A girl walks into a diner and goes straight for the jukebox, and the song she puts on is a strange one: a wordless, off-centered jazz number that slinks around, snapping its fingers and occasionally erupting in fits of woodwind and brass. “God, I love this music,” the girl sighs. “Isn’t it too dreamy?” In the middle of the restaurant she begins to sway — eyes closed, head back, arms out like airplane wings, lost in a mesmerizing and vaguely concerning trance. At other times the girl’s air of mystery is cannily performed; here it is plain to all witnesses that the song has taken her somewhere else. At this moment, in this scene, I and presumably millions of others fell obsessively in love with the television series Twin Peaks and, without then knowing, the music of Angelo Badalamenti, the conductor and composer who died last week at 85 and whose partnership with David Lynch was intrinsic to the director’s famous sensibility — the terror, the absurdity, the wild pain and sublime beauty and distinctly American ambient psychosis, the sincerity beneath it all. That part of the scene was unrehearsed, a pure reaction to the sounds; Lynch had given no warning to the actress, Sherilynn Fenn, that she’d be dancing to “this really cool, sexy, jazzy thing that Angelo and I just wrote!”

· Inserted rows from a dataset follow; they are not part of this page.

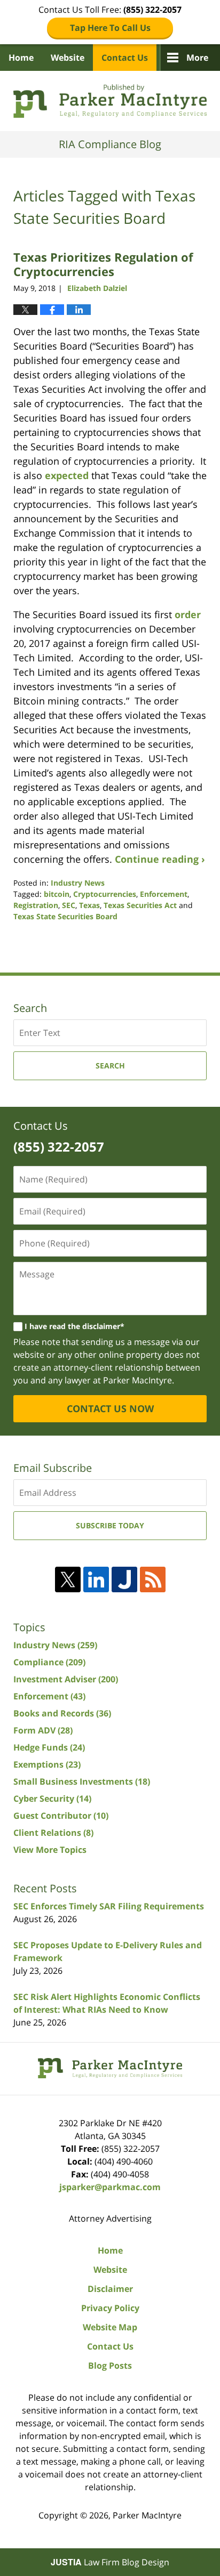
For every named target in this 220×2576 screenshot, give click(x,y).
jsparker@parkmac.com (110, 2187)
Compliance (49, 1662)
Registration (35, 905)
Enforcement (163, 894)
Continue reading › (160, 859)
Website (67, 57)
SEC (68, 905)
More (197, 57)
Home (21, 57)
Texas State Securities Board (65, 916)
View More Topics (50, 1850)
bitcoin (56, 894)
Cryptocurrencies (104, 894)
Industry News (78, 883)
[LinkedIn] (96, 1579)
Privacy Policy (110, 2308)
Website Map (110, 2327)
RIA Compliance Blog (110, 101)
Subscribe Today (110, 1525)
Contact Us (124, 57)
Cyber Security (52, 1798)
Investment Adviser (65, 1679)
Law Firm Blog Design (110, 2562)
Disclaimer (110, 2289)
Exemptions (47, 1764)
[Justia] (124, 1579)
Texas (89, 905)
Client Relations (53, 1832)
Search (110, 1065)
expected (67, 475)
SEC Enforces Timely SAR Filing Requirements (108, 1906)
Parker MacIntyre (147, 2515)
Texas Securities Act (140, 905)
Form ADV (43, 1730)
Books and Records (62, 1713)
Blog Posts (110, 2365)
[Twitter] (68, 1579)
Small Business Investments (81, 1781)
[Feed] (153, 1579)
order (188, 614)
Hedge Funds (49, 1747)
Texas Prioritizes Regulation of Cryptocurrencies (103, 264)
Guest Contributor (60, 1815)
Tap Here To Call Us (110, 28)
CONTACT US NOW (110, 1408)
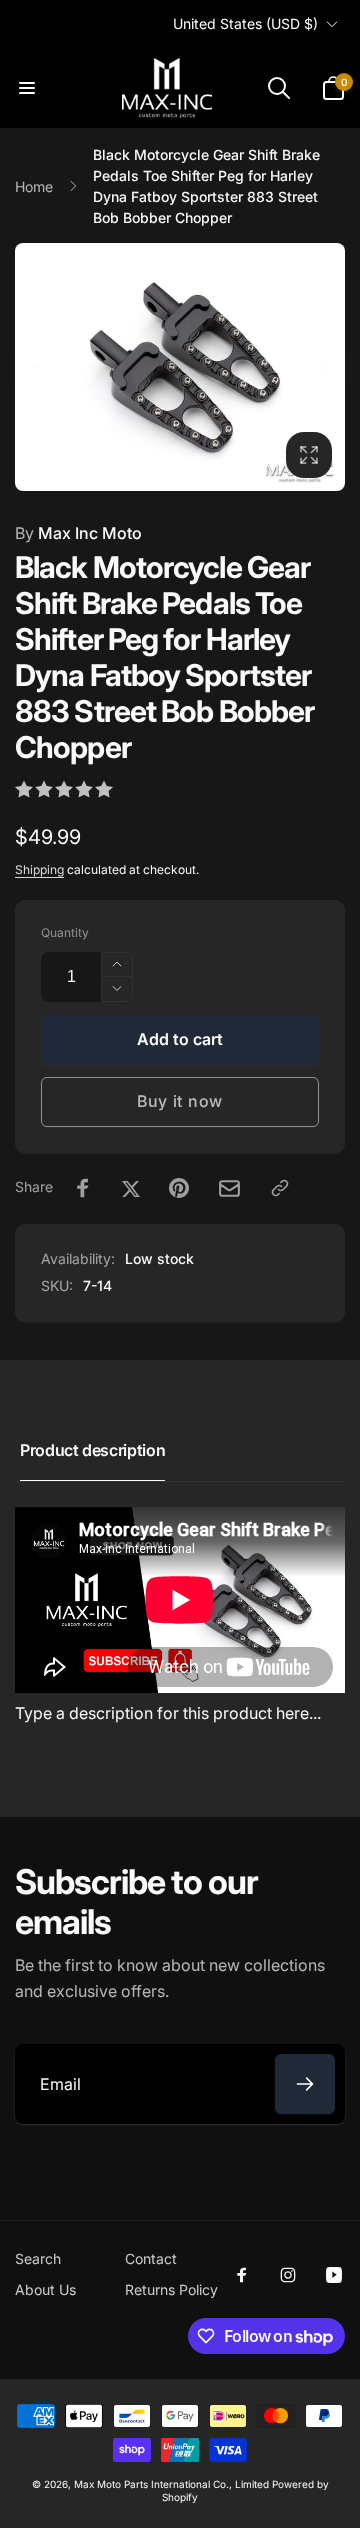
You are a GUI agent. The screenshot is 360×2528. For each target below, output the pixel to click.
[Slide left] (36, 367)
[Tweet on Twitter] (131, 1188)
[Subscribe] (305, 2084)
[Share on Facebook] (83, 1188)
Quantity (65, 932)
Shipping (39, 869)
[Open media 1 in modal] (180, 367)
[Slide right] (324, 367)
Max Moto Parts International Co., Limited (171, 2484)
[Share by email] (229, 1188)
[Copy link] (280, 1188)
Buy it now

Seeing Badalamenti’s name flicker elegantly across a Lynch film’s opening credits — over blue velvet curtains, billowing flames, headlights on a two-lane highway or the glow of television static — you might envision a stately Italian maestro with an impressive scarf collection and discerning taste for espresso, not unlike the bit part he played hysterically in Mulholland Drive. In fact he was a cheerful, paunchy fellow for whom inspiration sometimes struck during a round of golf at the North Jersey Country Club, a Brooklyn-born son of a fishmonger who initially needed a translator for Lynch’s gee-whiz lingo. (“This is peachy keen!” Lynch yelped upon hearing Badalamenti’s demo work with actress Isabella Rossellini for her haunted rendition of Blue Velvet‘s namesake song, the filmmaker and composer’s first encounter. “You know, I’m from Bensonhurst — we don’t use those words,” Badalamenti laughed decades later.) As a child, Sunday nights meant gathering around the Victrola as his grandfather worked himself to tears narrating the storylines of Italian operas, early evidence of music’s capacity to make someone weep. Angelo spent his teenage summers accompanying Catskills resort singers on piano, earned a bachelor’s degree in French horn from the Manhattan School of Music and taught music to junior high students in Brooklyn; meanwhile he wrote jingles and torch songs under the pen name Andy Badale. (Two of them, “I Hold No Grudge” and “He Ain’t Comin’ Home No More,” appear on Nina Simone’s 1967 album High Priestess of Soul.) Badalamenti had scored a few films before stepping onto Blue Velvet‘s set, but his soundtrack for the 1986 classic marked his big break and the start of a 30-plus-year mind-meld with one of America’s great auteurs.
There’s a serendipity to so many of Badalamenti’s arrangements for Lynch, which serve as our emotional compass for navigating the director’s uncanny worlds. So impressed was Lynch with Badalamenti’s vocal coaching he invited the musician to collaborate on an original theme for Blue Velvet, offering no more guidance than this: “Make it like the wind, Angelo. It should be a song that floats on the sea of time.” (With them, it was always this way; sometimes Lynch would instruct his friend, “I’m gonna need some music that’s gonna tear the hearts out of people!” and at other times, a shared glance over coffee and turkey sandwiches was all it took.) Badalamenti sat down at the keyboard and out came “Mysteries of Love,” a liturgical-sounding synth arrangement I like to think of as the composer’s “blinding light of love” mode, to borrow a line from the film — startlingly hopeful music for piercing through the darkness. For its vocals he recruited a chorus girl he’d met off-Broadway by the name of Julee Cruise, whose belting musical theater voice he coaxed to sound like an angel who’d awoken on earth on the back of a stranger’s motorcycle.